**What you are asked to do:** Copy the data below word for word, from the line with "This screenshot has width=1456, height=819." through the end of the data, and nothing else. Omit the pictures.

(Pointing data for screenshots and documents)
▼▼▼
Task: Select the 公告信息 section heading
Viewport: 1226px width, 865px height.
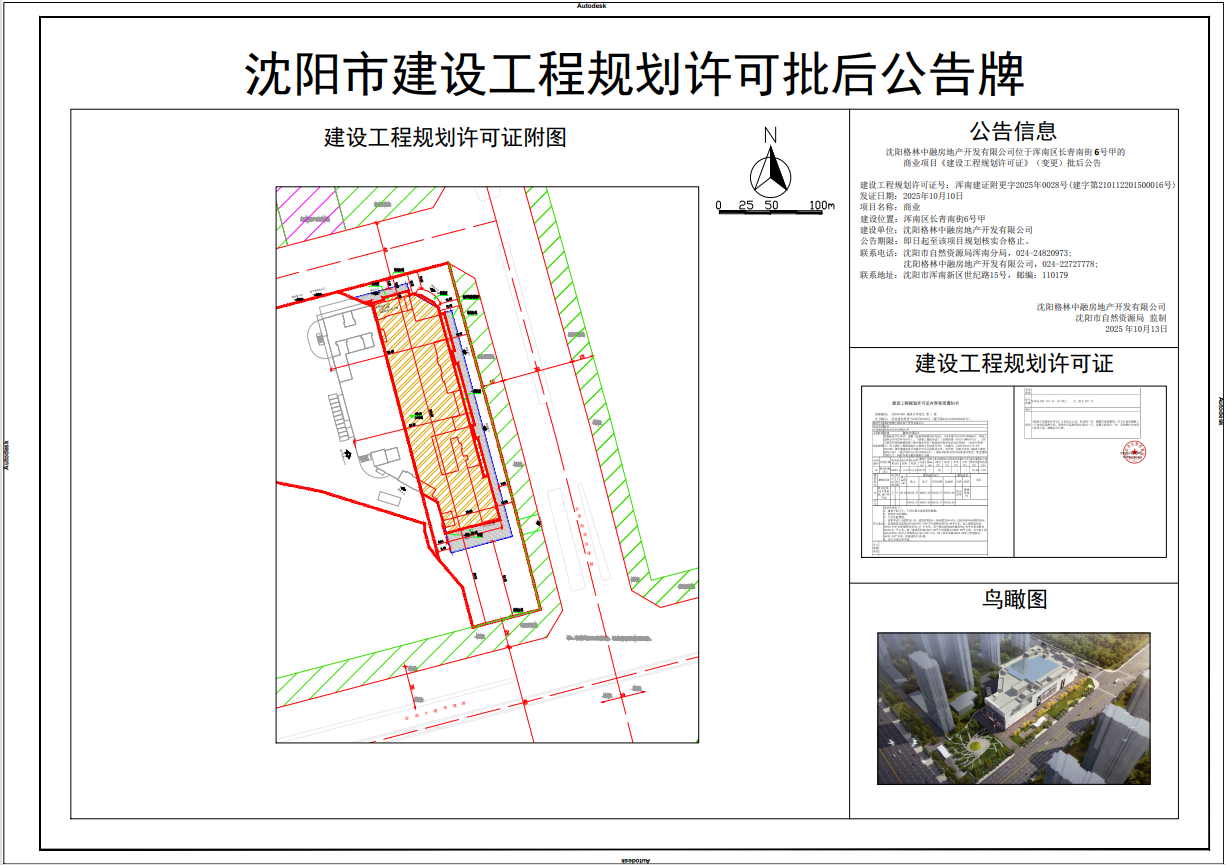Action: tap(1012, 131)
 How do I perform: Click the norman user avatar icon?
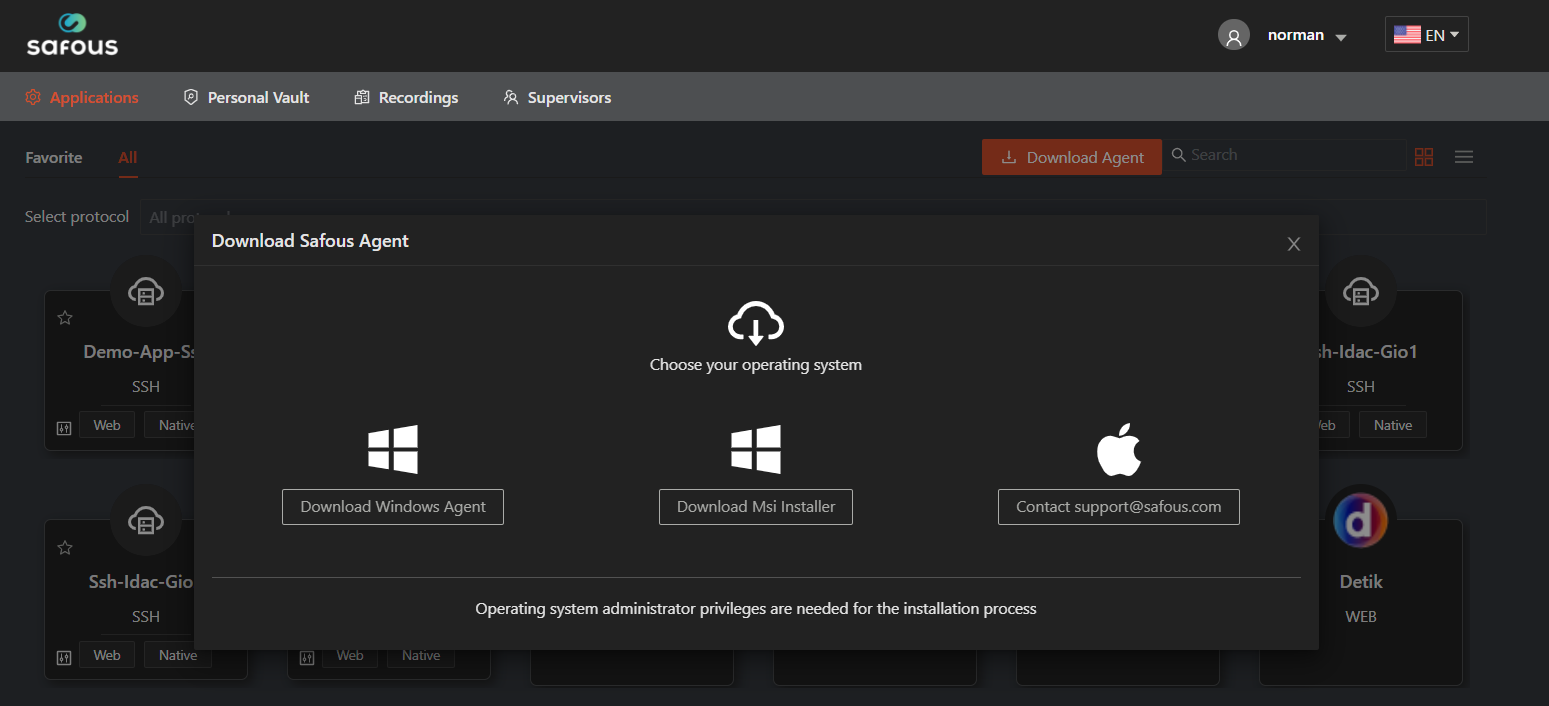(x=1233, y=36)
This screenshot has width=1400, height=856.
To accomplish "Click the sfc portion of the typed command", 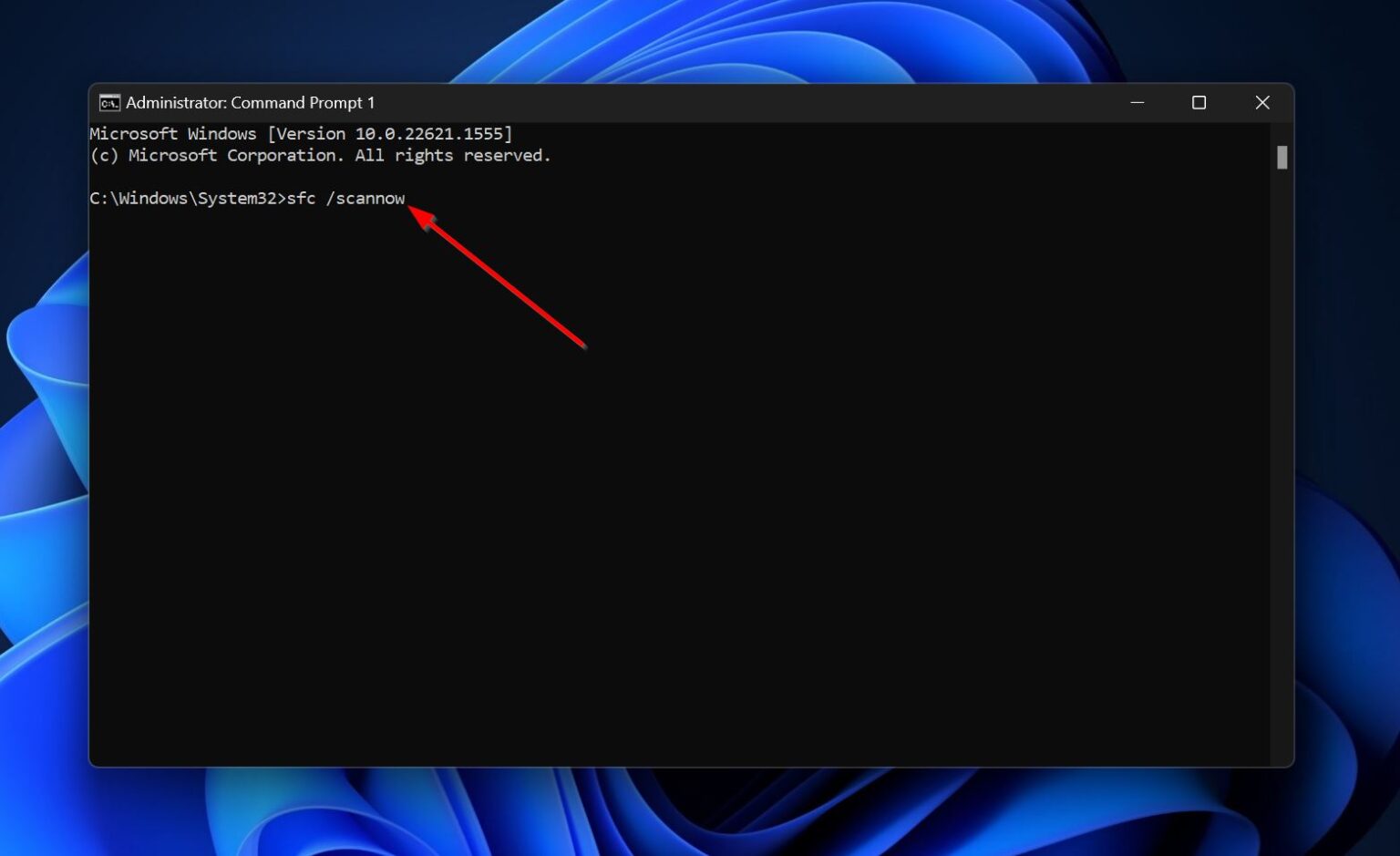I will [x=301, y=198].
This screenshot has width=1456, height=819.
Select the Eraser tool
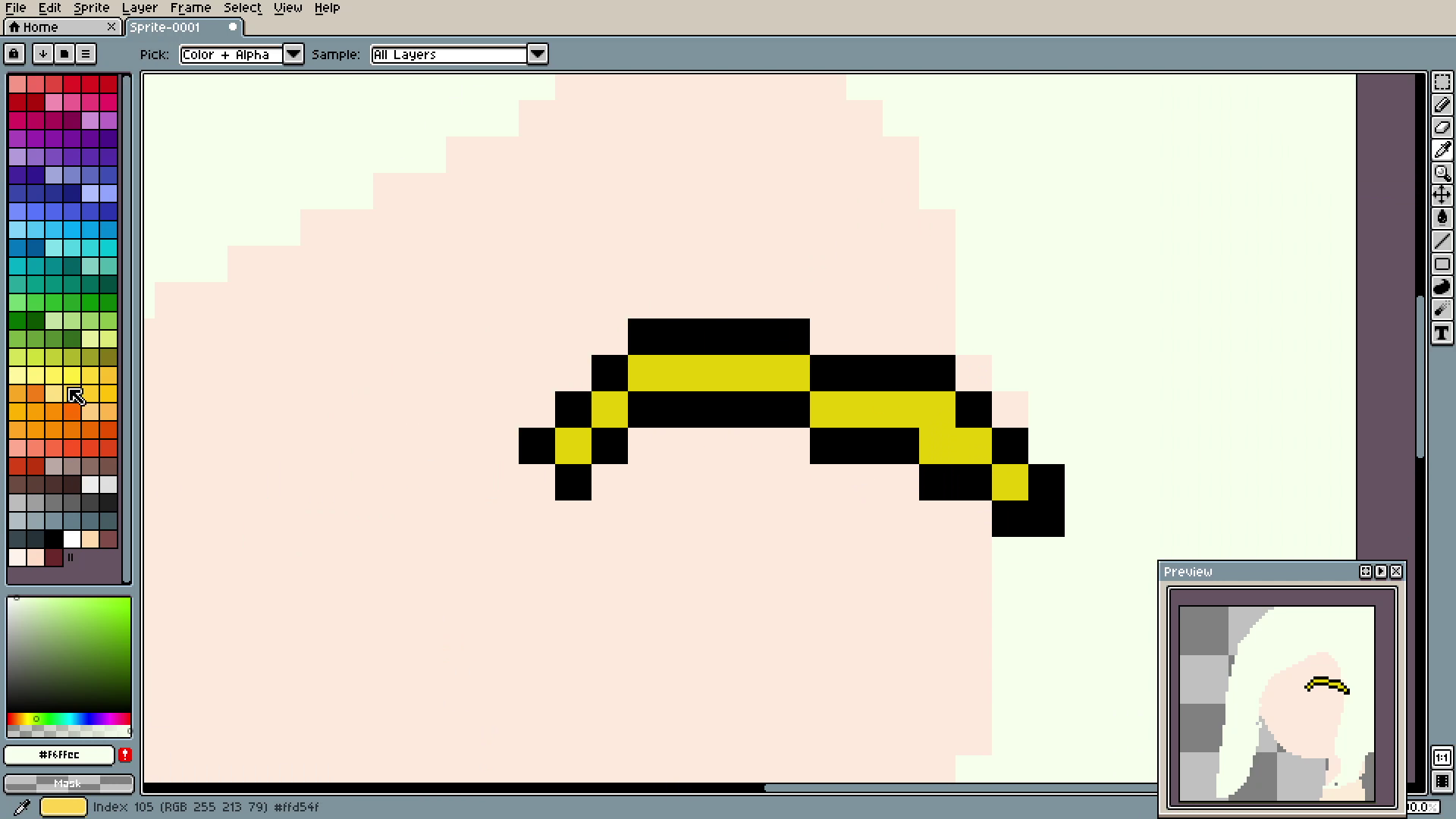pos(1442,127)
▲▲▲
**Output:**
This screenshot has width=1456, height=819.
Select the Eraser tool
pos(1442,127)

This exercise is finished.